Business Advisory Blog Business management information from Robert Griffin.

September 15, 2011

Managing Risk – Get started

My last writing on this was the beginning of summer. At that point I stated that would be a good time to take a step back from the business and give some thought to where your business might be headed and asked if you had thought about what was ahead and if you were prepared for it. I also explained the need to assemble a team of managers and owners to do a  SWOT analysis of all aspects of the company.

Now that summer is coming to a close, fall is here and everyone is back from vacation this is a good time to get started. So where do we start, just take at look at the swings in the market every day and all the various predictions as to where the economy is headed, most of which are not good. Have you looked at how the various changes predicted for the economy might impact your business? What about the still shaky financial markets, is there a potential pitfall there to disrupt your business?

So how do we do a SWOT (Strengths, Weaknesses, Opportunities, Threats) analysis on the economy or the financial markets? By looking at how the various area of each of those could impact your company. To do that think about the following questions:

Where are your markets, do you sell in to Greece, Italy, Spain, Ireland, etc.? These are economies that are in trouble and therefore your business in those economies is
at risk. To take that thought one step further, do you supply product to any of your customers who are not in those countries but who sell into those economies? If you do then your business is at risk and therefore that is a weakness or a threat to the success of your business. On the other hand, if you do not, then it is a strength.

On the other side of that coin, do you buy raw materials or services from companies in those countries? If so then that supply chain is at risk. Economies and governments that are in financial trouble cause problems for businesses that import and export to those countries do to impacts on available financing, import an export restrictions, etc. So if this is the case you have a weakness that could significantly disrupt your business.

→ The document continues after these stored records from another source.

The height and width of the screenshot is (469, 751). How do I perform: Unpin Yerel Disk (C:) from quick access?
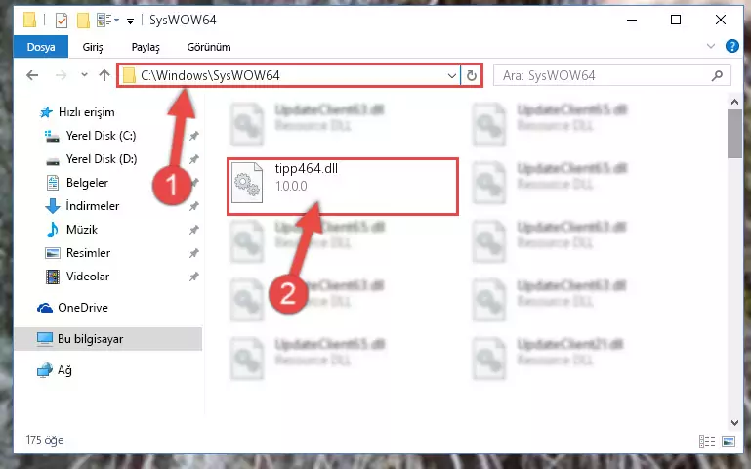pyautogui.click(x=194, y=136)
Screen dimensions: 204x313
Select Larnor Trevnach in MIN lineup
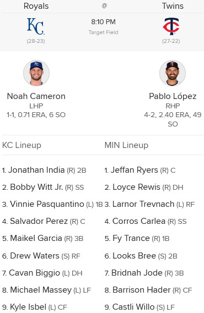(x=143, y=204)
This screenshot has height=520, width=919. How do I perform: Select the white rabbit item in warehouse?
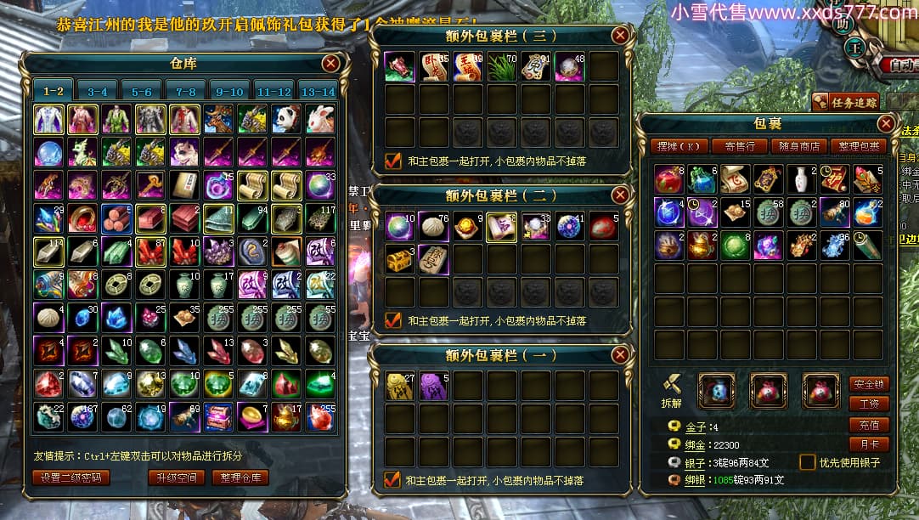[x=320, y=120]
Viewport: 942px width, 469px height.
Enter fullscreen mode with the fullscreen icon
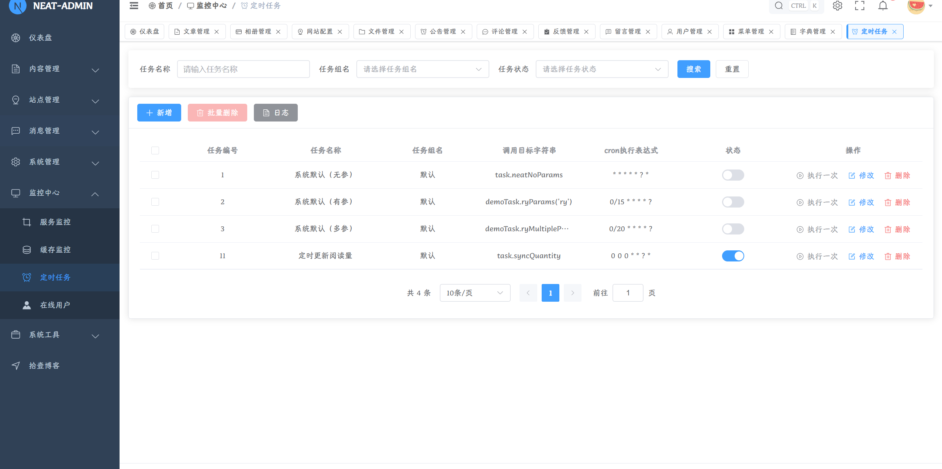tap(860, 6)
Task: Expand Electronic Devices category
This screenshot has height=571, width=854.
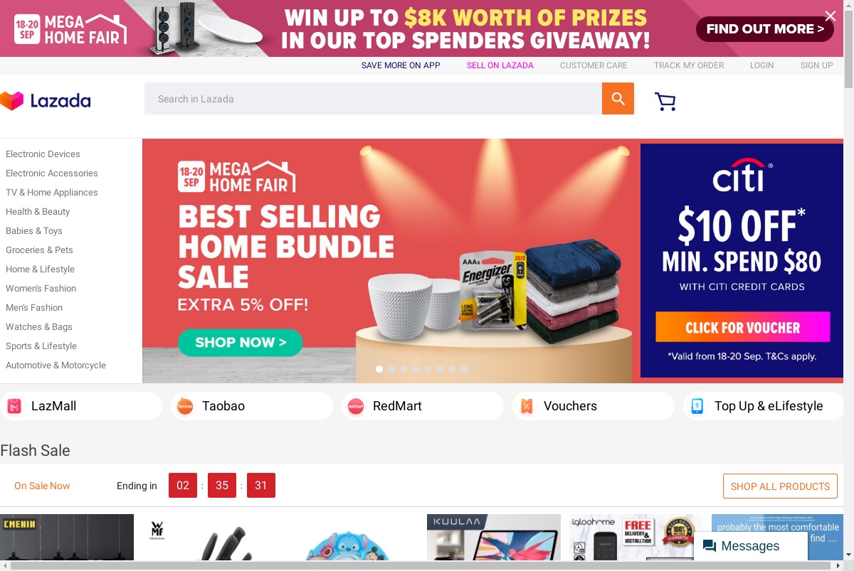Action: [43, 154]
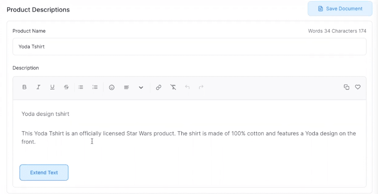This screenshot has height=194, width=378.
Task: Open the emoji picker
Action: point(112,87)
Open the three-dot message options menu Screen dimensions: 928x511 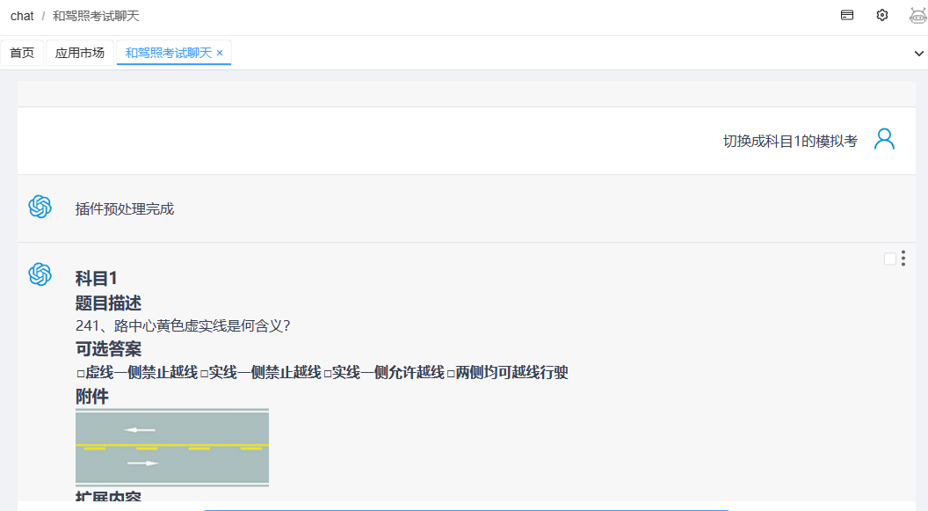pos(903,259)
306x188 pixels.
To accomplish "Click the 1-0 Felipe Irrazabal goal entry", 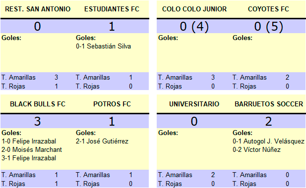I will pyautogui.click(x=29, y=141).
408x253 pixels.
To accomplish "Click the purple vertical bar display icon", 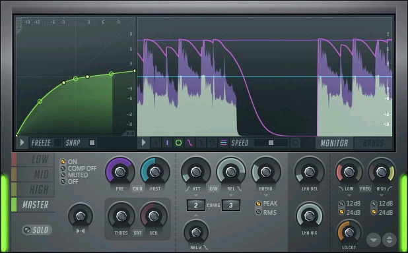I will (167, 142).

To bring this, what I call, external impacts analysis, closer to home, lets talk about your banking arrangement. I know, I know you’ve been dealing with the same bank for years, you’ve never missed a payment, you’ve had the same loan officer for a decade, you’ve always met your covenants, etc., etc.. I understand, and you’re not alone,  I’ve seen lots of those  situations. But I have also seen many times, in that same scenario, the following. You get a call from your long term loan officer and now friend and he wants to stop by and see you. You say sure, of course, and when he comes in he informs you that the board voted to change the banks credit profile based on the current banking environment and the uncertain economic conditions. Based on that change you no longer fit the profile of businesses they lend to. So they want you to pay your loan down by 50% within 90 days and they will then give you six months to find a new lender for the remainder. Can you meet that requirement? I would assume not otherwise you wouldn’t have borrowed the money n the first place. What would you do?

I could go on and on but my point is you need to start by looking at all of the things external to the company that could impact your business and if it did how would you recover. In some cases you will find the risk minimal and decide to live with it. In other cases where the risk is higher and the probability of occurrence is greater you should develop a contingency plan. But if the risk is significant and the probability is high you should find an alternative and implement it as soon as possible because the impact would be to great for the business to absorb.

The common thread with these three items, customers, suppliers and banks, is they are all external to your company and in the past not very many business managers looked at the economies of where there customers or suppliers where or thought about their bank much once they had one. That is not the case today, you must consider all of these things and  more on an ongoing basis.